Dindar nesil ancak İcmal okulunda yetişir – 2

Dindar neslin yetişmesi lafla olmaz, o eğitimle, okulla olabilir. Okuldan maksat duvarları, pencereleri olan binalar değildir. İslam'ı gerçek manada yaşayan, görüldüğünde Allah'ı hatırlatan kâmil Müslümanın gönlü bir okuldur. Bu gönle kalbini açmış insanlar bu okulun öğrencileridir.

İcmal okulunda esas olan kalbin temizlenmesi, ruhun arınmasıdır. Bu da nefisle mücadeleyi gerektirmektedir. Nefisle mücadeleyi Peygamber Efendimiz "Büyük Cihad" olarak ifade buyurmaktadır. Bir hadisi şeriflerinde "Kalbinde zerre miktarı kibir bulunan kişi cennete girmez" buyuruyor. Bırakın zerre miktarı; kalplerimiz de beklide zerre miktarı kibirsiz yer kalmamıştır.
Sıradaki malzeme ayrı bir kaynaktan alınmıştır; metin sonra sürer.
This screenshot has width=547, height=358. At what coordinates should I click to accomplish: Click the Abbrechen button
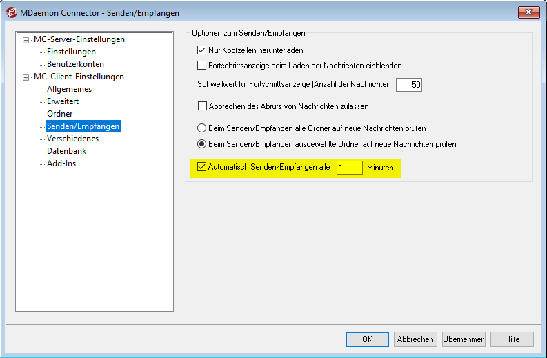pyautogui.click(x=415, y=339)
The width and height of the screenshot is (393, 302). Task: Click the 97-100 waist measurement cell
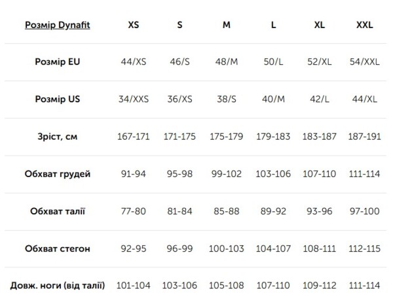[x=365, y=211]
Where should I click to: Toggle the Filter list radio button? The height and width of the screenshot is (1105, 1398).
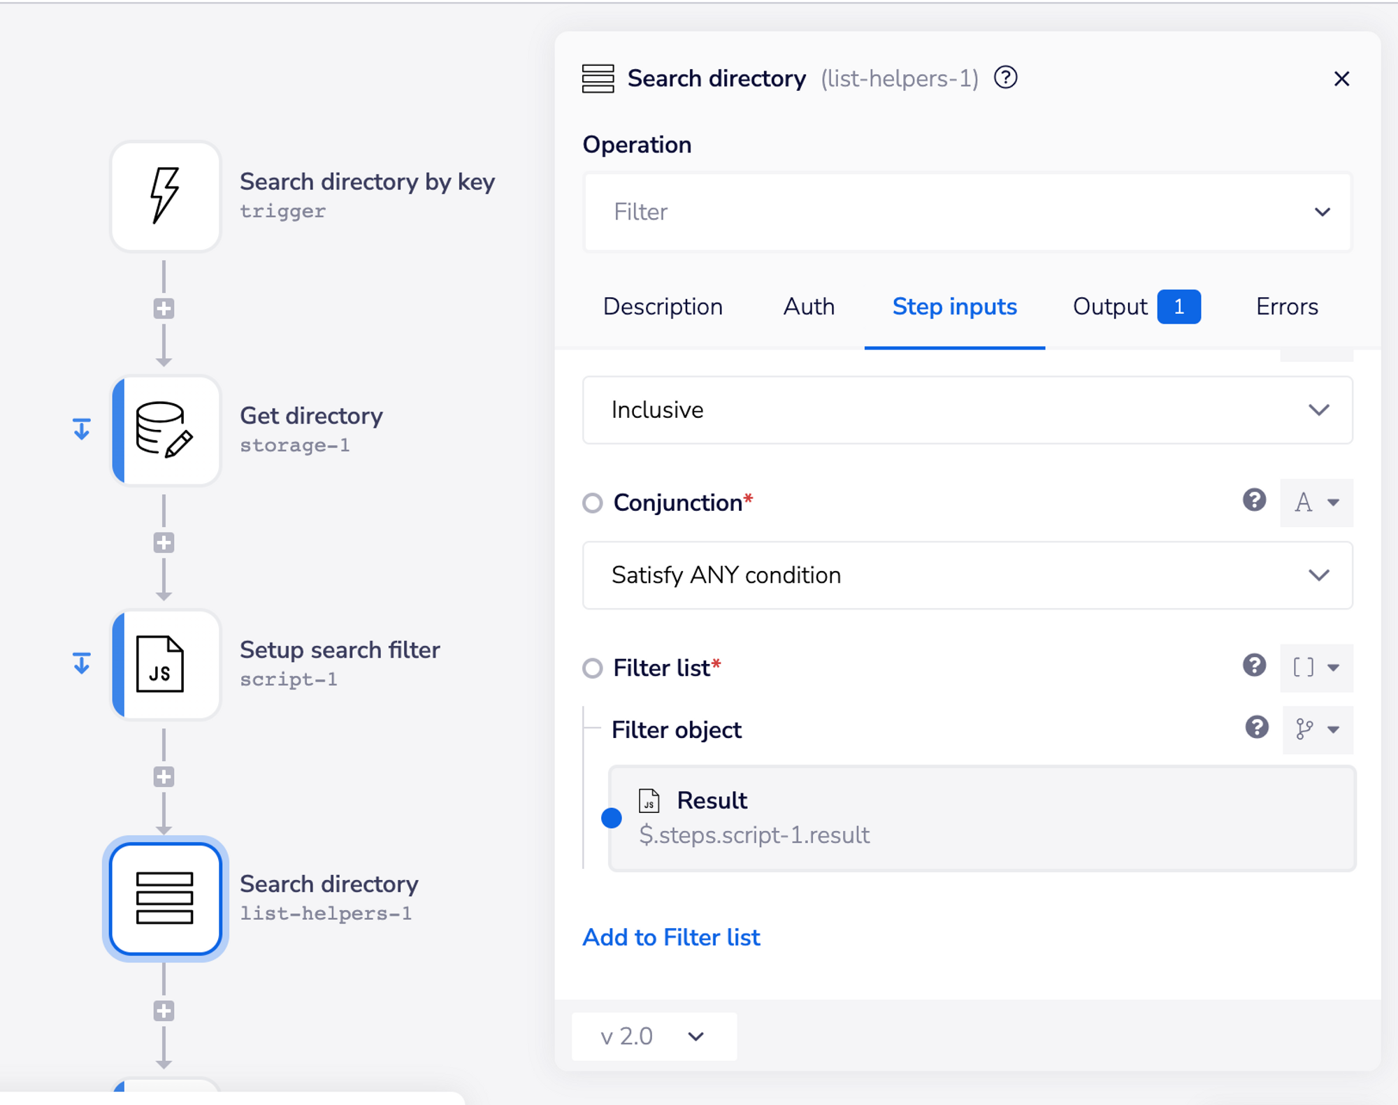pyautogui.click(x=593, y=668)
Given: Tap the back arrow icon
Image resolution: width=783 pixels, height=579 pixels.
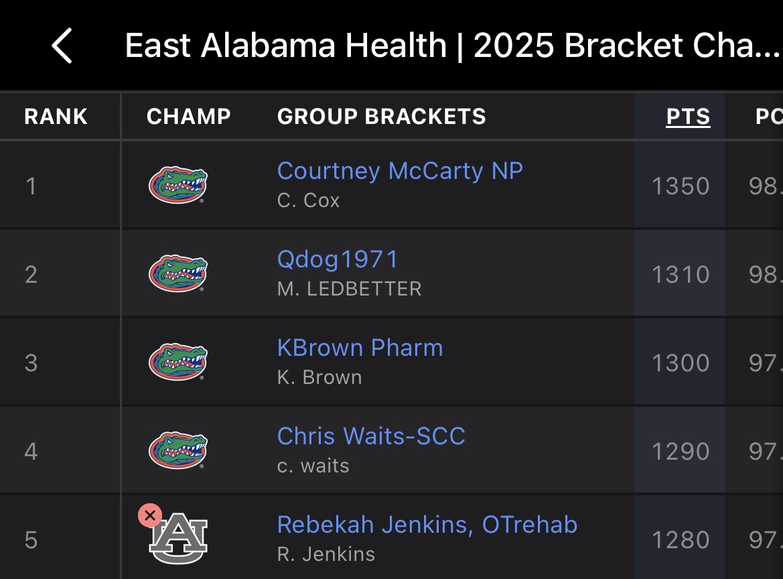Looking at the screenshot, I should pyautogui.click(x=62, y=46).
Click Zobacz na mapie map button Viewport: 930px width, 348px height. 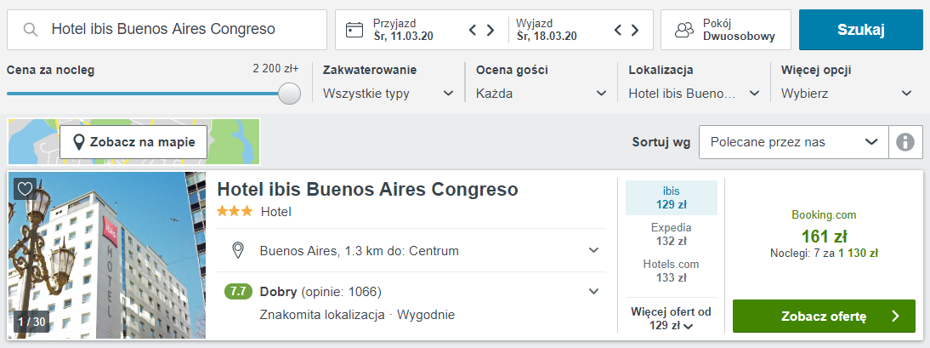133,142
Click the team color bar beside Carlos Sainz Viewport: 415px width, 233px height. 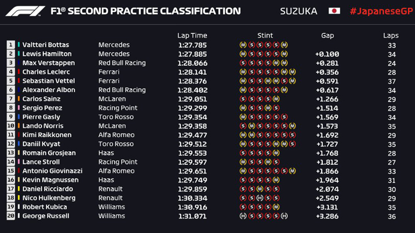[x=19, y=99]
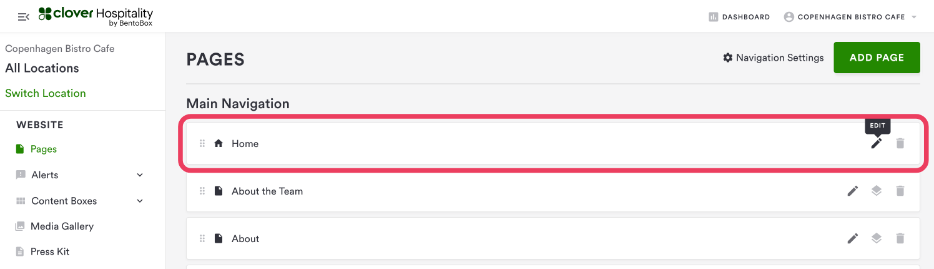Open Pages in the sidebar
Viewport: 934px width, 269px height.
click(x=44, y=149)
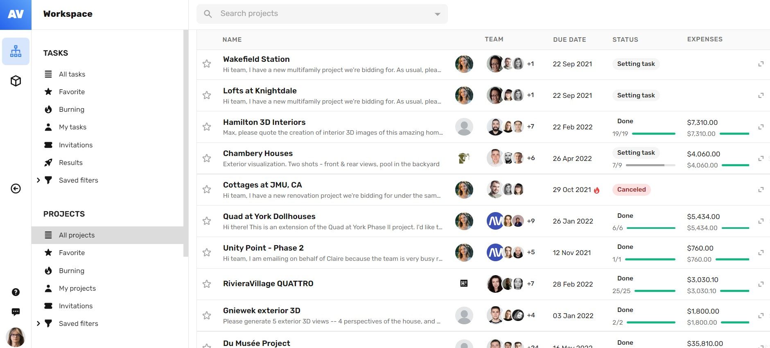Toggle favorite star for Wakefield Station
The width and height of the screenshot is (770, 348).
[x=207, y=64]
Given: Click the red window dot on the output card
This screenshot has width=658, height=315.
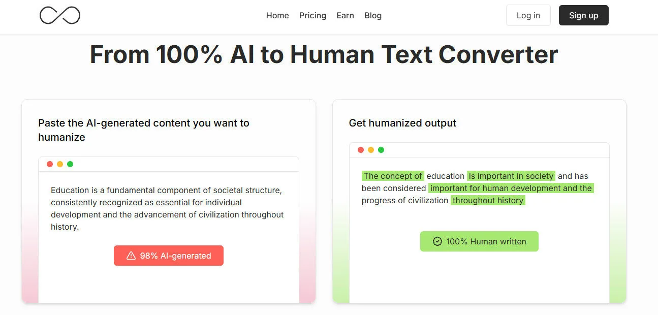Looking at the screenshot, I should (x=360, y=149).
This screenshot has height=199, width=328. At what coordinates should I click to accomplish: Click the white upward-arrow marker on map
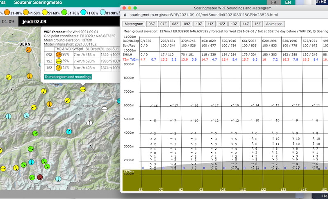[89, 123]
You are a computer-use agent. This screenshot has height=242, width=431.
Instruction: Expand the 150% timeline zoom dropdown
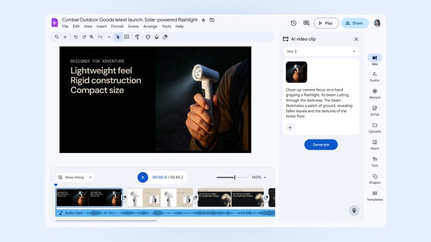coord(259,177)
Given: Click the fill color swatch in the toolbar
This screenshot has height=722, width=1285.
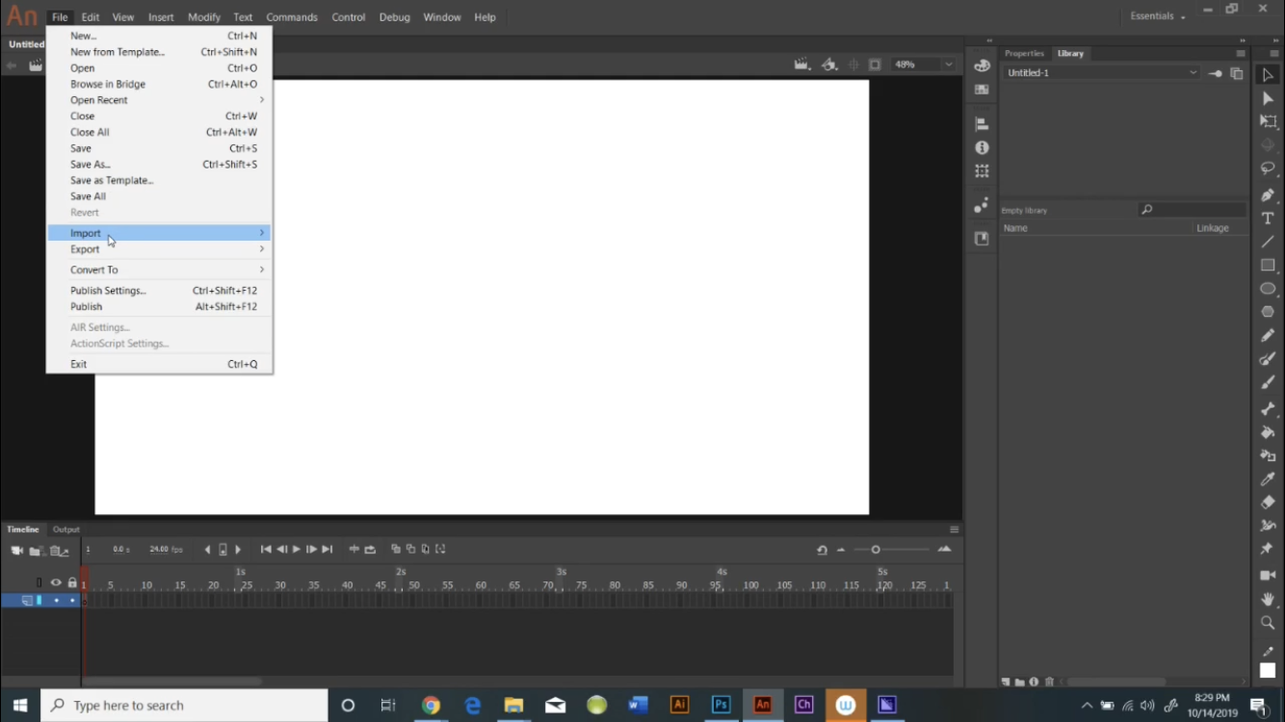Looking at the screenshot, I should pos(1268,670).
İşte bu kibirden arınmak için Aziz Mahmut Hüdai Hazretleri, çarşı merkezinde ciğer satmıştır, hem de kadılık kaftanıyla. Yunus Emre dergâha odun taşımıştır, İbrahim Ethem tacını tahtını bırakmıştır. Bu örnekleri çoğaltmak mümkündür, işte İcmal okulunda bu amaçla bizler öğrencilik yıllarımızda bir ya da iki aylık seferlere çıkarak dergi dağıtırdık.

Kapı kapı, il il gezerek İcmal dergisini insanımıza takdim ederdik. Maksat o derginin satılması değildi, derginin taşıdığı manayı bu vesile ile anlatmaktı. Bu vesile ile on binlerce insan Allah ve Resul aşkına kavuşmuş, bu günkü hakiki ve vatanperver dindar nesli oluşturmuştur.

Bu neslin her bir ferdi büyük bir samimiyetle sabah ve akşam Allah'ı zikrederler, Rablerinin rızasını umarak Allahın sadık kullarını anarlar, onlarla beraber olmaya çalışırlar. Bu neslin fertleri arasında sevgi ve saygı esas olup, "sevelim, sevilelim" önceliği hâkimdir.

Kalpleri sevgi bağıyla birbirine bağlı bileşik kalpler gibidir, birine dolan feyz ve muhabbetin diğerlerine dağılımı söz konusu olduğundan haklı bile olsa kimse küs olamaz. Asr-ı Saadet'teki kardeşliğin günümüzde bu vesile ile yaşandığını söyleye biliriz.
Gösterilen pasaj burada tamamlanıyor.